No hay nadie en casa. Como es costumbre en estos días del año los hogares santiagueros quedan vacíos. ¿Dónde están todos? En Trocha, en Carretera del Morro, en Martí, en Sueño: en el carnaval. A lo largo de una semana hombres, mujeres, niños y ancianos forman una vorágine ardiente que toma las calles de Santiago para bailar al más glorioso ritmo de la conga. La música inunda cada rincón de la villa durante ciento sesenta y ocho horas, sin dejar sitio para nada más; a la casa se va solo a recuperar las energías imprescindibles para continuar la fiesta.
El carnaval es el momento más esperado por quienes viven en Santiago y también la fecha que eligen muchos visitantes para conocer la ciudad y su gente. Cuentan que la celebración comenzó a realizarse a fines del Siglo XVII. Cada 25 de julio una procesión recorría los alrededores de la Catedral para celebrar el día de Santiago Apóstol, patrono de la ciudad.
Poco tiempo después se hizo común festejar de igual manera el día de otros santos. Personas enmascaradas y grupos de parranderos que entonaban cuartetas y estribillos pegajosos se fueron incorporando a la procesión, convirtiéndola así en una fiesta popular.
El Rumbón Mayor es un ajiaco español, africano, franco-haitiano, culturas que se mezclan armoniosamente en la danza, la música, el vestuario característicos de la celebraión. Miles de personas ocupan las tarimas provisionales de la Avenida Garzón para disfrutar el paso de las comparsas que representan en sus coreografías lo mejor de las tradiciones caribeñas.

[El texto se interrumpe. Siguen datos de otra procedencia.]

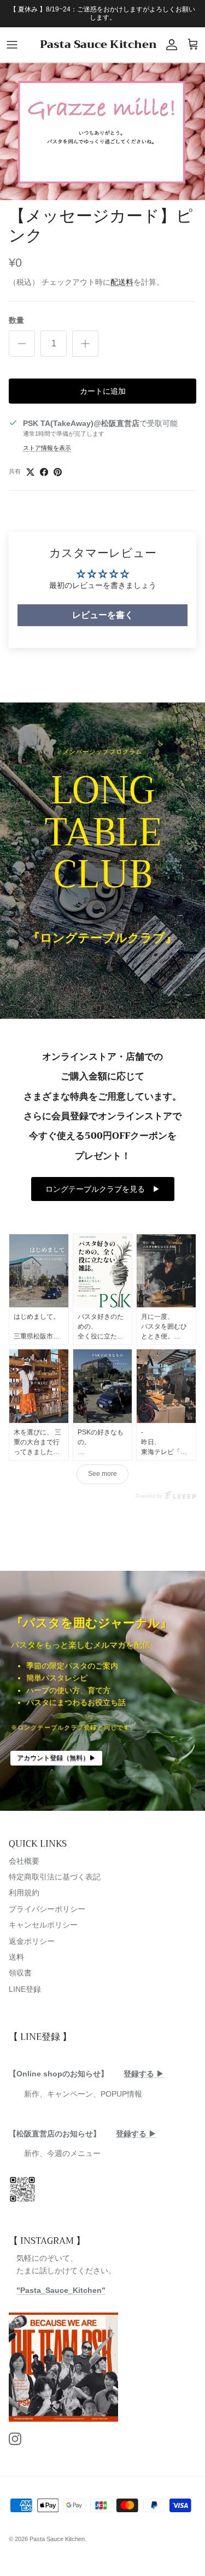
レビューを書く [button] (102, 615)
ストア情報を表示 (47, 448)
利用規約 (24, 1892)
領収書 (20, 1972)
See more (102, 1474)
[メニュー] (12, 45)
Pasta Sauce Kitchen (57, 2539)
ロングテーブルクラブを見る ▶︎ (102, 1189)
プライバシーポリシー (47, 1909)
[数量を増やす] (85, 344)
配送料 (121, 282)
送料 (16, 1957)
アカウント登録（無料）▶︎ (56, 1758)
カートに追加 (103, 391)
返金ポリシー (32, 1941)
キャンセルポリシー (43, 1924)
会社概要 (24, 1861)
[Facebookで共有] (44, 472)
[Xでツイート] (30, 472)
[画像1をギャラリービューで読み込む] (102, 131)
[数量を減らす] (22, 344)
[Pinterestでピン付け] (58, 472)
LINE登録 (25, 1989)
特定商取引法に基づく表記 (55, 1876)
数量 (16, 320)
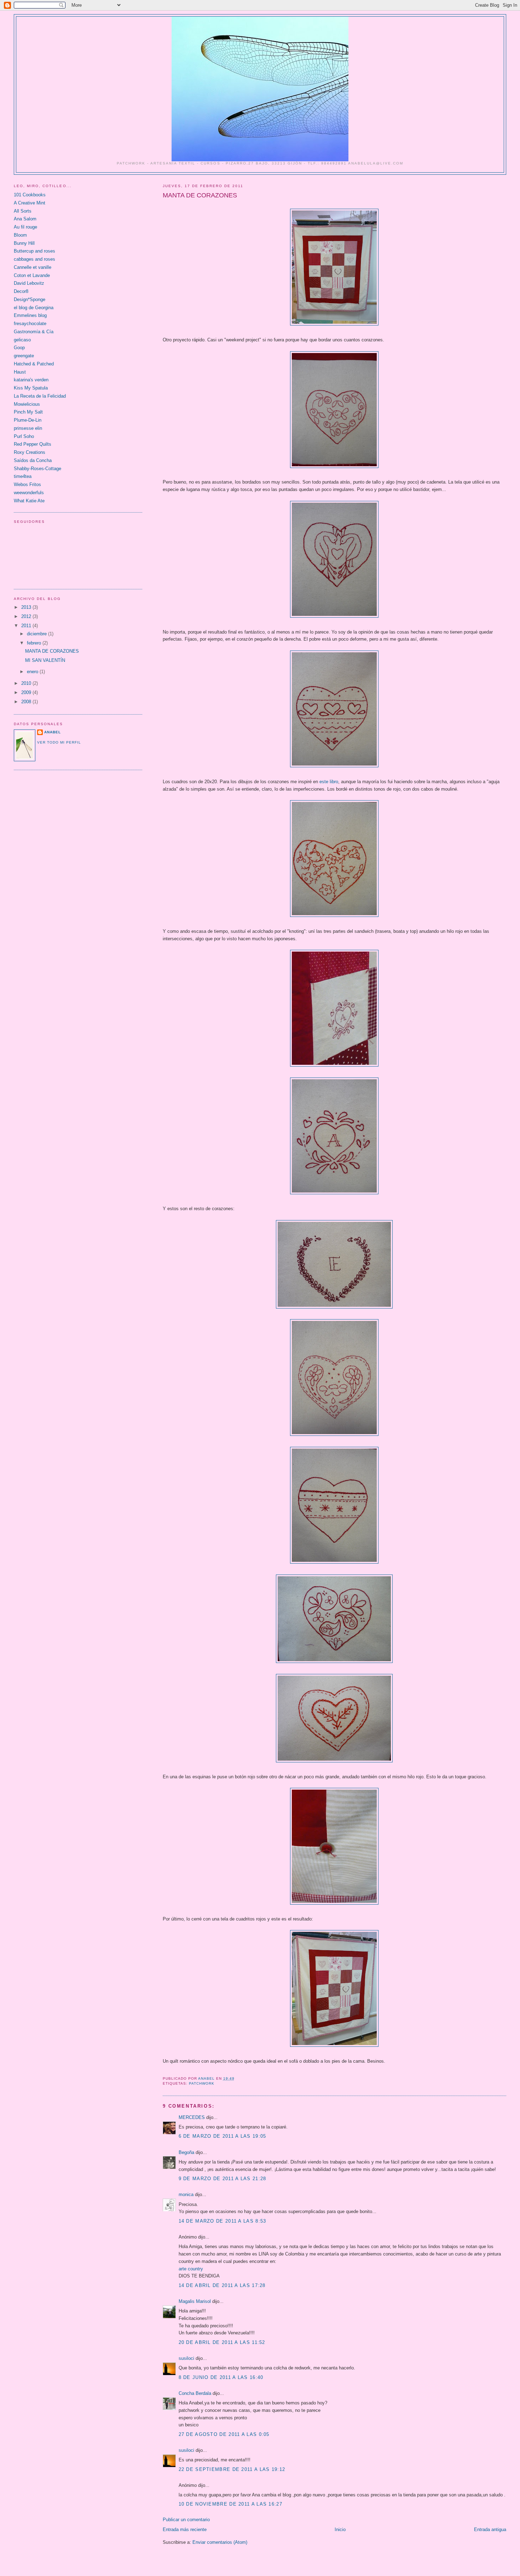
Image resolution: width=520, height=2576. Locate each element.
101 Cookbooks (30, 194)
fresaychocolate (30, 323)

Quizás lo más llamativo sea el desfile de carrozas exquisitamente engalanadas con colores brillantes, efectos de luces y las mulatas más bellas de la tierra caliente, que danzan al ritmo de las notas musicales. Cada año una de estas carrozas es reconocida como la más llamativa del carnaval.
Mientras los bailadores eligen Trocha para danzar al son de las mejores orquestas cubanas, la Avenida de Céspedes es el lugar predilecto para quienes prefieren la bebida y la buena comida. La multitud recorre casi dos kilómetros en los que se extienden los catres de artesanos y los puntos de venta de chicharrones, de jugosa carne de puerco o la buena hayaca. En cada esquina un grupo de personas se reúne alrededor del termo de cerveza fría para refrescar en el calor de la noche o saborea un delicioso coctel hecho a base de ron cubano.

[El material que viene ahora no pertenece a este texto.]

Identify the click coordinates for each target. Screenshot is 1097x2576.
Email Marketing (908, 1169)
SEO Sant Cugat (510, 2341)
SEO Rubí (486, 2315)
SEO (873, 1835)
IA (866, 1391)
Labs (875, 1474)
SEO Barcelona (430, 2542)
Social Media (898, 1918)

Pero lo mejor del carnaval no tiene hora ni lugar. Comienza en un barrio cualquiera y en pocos minutos absorbe toda la ciudad. Al llamado de la corneta china nadie puede negarse: forasteros y nativos, bailadores o no, se unen a la conga hechizados por la melodía de tambores, cencerros, cajas de madera. La peregrinación espontánea marcha al ritmo de los toques, improvisando coros sobre la vida del cubano. En su recorrido la conga se hace cada vez más larga, tan larga como el carnaval, pero nadie se cansa, todos quieren seguir arrollando. Así la ciudad queda arrasada por un tornado de risas, baile y sabor.
Es difícil no unirse a la multitud heterogénea que inunda a todas horas las calles de Santiago para disfrutar del carnaval, fiesta de fuego, de felicidad y esplendor. Los fuegos artificiales indican que llegan los últimos momentos del Rumbón. Finalmente los santiagueros vuelen a sus hogares para tomar un largo descanso tras el divino jolgorio, antes de dormir acarician una idea: el próximo carnaval.